Data items:
------------------------------------

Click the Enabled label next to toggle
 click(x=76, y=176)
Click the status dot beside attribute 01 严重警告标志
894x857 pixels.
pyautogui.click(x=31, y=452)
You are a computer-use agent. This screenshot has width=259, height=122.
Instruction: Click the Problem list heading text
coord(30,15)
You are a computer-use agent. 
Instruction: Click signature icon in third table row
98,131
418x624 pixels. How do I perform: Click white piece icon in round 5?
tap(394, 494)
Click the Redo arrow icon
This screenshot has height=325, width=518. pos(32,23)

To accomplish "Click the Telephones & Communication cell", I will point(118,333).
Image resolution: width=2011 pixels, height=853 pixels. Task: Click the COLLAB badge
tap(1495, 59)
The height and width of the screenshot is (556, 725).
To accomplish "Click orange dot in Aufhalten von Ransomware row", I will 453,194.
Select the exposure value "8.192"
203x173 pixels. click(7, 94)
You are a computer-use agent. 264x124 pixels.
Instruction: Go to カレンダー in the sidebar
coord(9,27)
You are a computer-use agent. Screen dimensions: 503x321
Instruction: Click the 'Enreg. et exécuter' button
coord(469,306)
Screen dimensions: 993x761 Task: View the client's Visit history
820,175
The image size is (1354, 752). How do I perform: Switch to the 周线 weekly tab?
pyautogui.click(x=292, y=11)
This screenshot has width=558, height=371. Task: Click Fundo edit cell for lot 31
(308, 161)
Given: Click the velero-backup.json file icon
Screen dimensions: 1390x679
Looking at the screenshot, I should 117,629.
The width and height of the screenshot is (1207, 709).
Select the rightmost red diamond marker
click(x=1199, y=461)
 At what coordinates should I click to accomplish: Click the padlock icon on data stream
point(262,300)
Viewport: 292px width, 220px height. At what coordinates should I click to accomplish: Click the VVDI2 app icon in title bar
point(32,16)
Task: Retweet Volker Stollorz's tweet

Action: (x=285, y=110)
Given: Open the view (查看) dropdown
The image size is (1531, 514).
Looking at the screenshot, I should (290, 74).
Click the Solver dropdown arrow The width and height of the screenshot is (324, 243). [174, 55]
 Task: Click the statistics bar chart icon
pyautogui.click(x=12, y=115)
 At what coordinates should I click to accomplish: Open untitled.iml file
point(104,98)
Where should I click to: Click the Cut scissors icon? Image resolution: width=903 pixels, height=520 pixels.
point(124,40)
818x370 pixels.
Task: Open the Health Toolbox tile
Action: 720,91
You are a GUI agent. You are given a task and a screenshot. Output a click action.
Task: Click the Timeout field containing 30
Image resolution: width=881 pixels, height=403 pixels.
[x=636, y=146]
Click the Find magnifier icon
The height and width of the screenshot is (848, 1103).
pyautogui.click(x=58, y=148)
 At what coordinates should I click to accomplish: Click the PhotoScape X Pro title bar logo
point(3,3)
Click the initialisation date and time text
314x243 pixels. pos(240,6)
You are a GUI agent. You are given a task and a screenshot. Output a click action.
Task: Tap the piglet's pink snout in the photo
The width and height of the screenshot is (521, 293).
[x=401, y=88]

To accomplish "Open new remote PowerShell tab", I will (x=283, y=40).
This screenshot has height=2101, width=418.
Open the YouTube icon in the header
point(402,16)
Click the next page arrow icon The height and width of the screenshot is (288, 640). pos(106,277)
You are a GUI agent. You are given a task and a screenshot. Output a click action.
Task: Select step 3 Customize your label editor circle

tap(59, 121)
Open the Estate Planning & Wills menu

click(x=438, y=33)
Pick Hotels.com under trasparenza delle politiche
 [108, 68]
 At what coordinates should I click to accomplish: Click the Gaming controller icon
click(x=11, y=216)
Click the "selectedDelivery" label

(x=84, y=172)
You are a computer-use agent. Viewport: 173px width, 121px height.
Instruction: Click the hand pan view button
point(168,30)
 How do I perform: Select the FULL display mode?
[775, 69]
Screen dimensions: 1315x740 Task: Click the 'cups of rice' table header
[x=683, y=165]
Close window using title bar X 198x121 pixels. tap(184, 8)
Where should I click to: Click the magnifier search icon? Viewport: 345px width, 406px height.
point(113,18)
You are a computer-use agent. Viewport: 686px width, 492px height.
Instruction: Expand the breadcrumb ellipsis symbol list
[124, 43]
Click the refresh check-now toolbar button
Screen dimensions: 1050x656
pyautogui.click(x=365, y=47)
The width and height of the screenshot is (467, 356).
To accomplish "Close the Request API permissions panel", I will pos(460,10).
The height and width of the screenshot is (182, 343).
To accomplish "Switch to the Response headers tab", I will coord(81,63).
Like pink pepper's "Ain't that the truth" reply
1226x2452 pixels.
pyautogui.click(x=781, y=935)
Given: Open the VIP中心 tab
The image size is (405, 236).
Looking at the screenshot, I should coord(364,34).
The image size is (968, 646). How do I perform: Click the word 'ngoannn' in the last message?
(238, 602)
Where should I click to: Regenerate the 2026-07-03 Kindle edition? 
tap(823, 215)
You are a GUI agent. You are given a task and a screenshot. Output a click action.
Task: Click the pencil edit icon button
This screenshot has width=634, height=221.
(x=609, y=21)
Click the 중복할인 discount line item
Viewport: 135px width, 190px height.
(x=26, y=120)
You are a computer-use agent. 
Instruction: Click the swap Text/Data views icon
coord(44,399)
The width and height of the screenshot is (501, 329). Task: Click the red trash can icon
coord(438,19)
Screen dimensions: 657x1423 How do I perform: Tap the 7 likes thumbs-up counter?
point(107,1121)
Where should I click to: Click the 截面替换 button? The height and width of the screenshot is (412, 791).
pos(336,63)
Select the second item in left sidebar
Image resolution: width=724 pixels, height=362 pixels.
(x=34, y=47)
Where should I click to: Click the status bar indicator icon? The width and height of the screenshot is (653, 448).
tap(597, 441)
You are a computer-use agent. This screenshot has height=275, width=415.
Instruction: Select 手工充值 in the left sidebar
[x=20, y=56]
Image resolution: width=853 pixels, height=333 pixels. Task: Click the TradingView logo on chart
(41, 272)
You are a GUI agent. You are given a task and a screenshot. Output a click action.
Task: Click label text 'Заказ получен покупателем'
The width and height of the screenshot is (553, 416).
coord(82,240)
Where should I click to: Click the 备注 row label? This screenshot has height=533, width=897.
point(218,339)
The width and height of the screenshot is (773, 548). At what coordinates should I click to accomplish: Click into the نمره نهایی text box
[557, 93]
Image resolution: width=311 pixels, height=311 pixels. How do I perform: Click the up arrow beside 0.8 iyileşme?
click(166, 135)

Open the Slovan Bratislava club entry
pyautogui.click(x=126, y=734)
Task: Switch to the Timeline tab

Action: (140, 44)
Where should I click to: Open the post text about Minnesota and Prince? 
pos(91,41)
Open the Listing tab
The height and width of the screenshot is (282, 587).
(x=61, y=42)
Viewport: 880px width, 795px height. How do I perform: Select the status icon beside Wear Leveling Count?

------------------------------------

Write out only what runs from the line holding "Image resolution: width=853" through the last line of the records, exactly as shown.

THE ANSWER:
Image resolution: width=853 pixels, height=333 pixels. Task: Click the TradingView logo on chart
(41, 272)
You are a GUI agent. You are given a task and a screenshot. Output a click action.
Task: Click label text 'Заказ получен покупателем'
The width and height of the screenshot is (553, 416).
coord(82,240)
Where should I click to: Click the 备注 row label? This screenshot has height=533, width=897.
point(218,339)
The width and height of the screenshot is (773, 548). At what coordinates should I click to accomplish: Click into the نمره نهایی text box
[557, 93]
Image resolution: width=311 pixels, height=311 pixels. How do I perform: Click the up arrow beside 0.8 iyileşme?
click(166, 135)

Open the Slovan Bratislava club entry
pyautogui.click(x=126, y=734)
Task: Switch to the Timeline tab

Action: (140, 44)
Where should I click to: Open the post text about Minnesota and Prince? 
pos(91,41)
Open the Listing tab
The height and width of the screenshot is (282, 587).
(x=61, y=42)
Viewport: 880px width, 795px height. How do I perform: Select the status icon beside Wear Leveling Count?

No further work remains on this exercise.